Write each line exactly, from the line that holds "Science at BPS" through the final line of the material, and no other line.

··· Given data

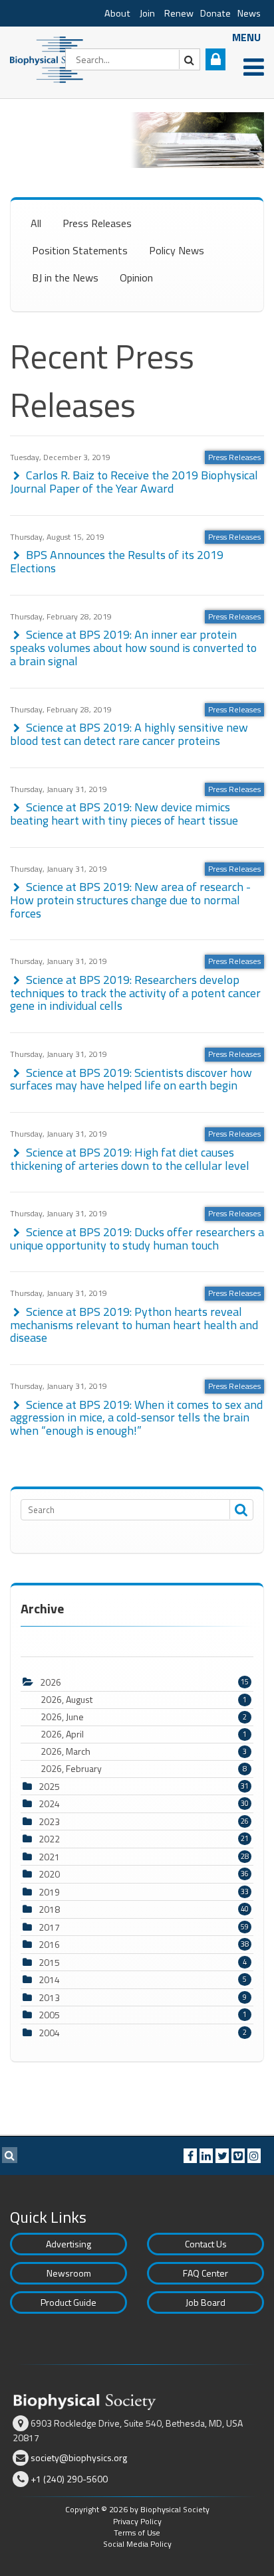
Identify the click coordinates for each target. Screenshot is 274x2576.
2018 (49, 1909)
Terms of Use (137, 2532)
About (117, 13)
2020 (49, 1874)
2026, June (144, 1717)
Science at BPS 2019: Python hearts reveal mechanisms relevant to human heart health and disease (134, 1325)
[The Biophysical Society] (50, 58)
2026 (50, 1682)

······

(Output for this exercise):
Science at BPS 2019: Python hearts reveal mechanisms relevant to human heart health and disease (134, 1325)
[The Biophysical Society] (50, 58)
2026 (50, 1682)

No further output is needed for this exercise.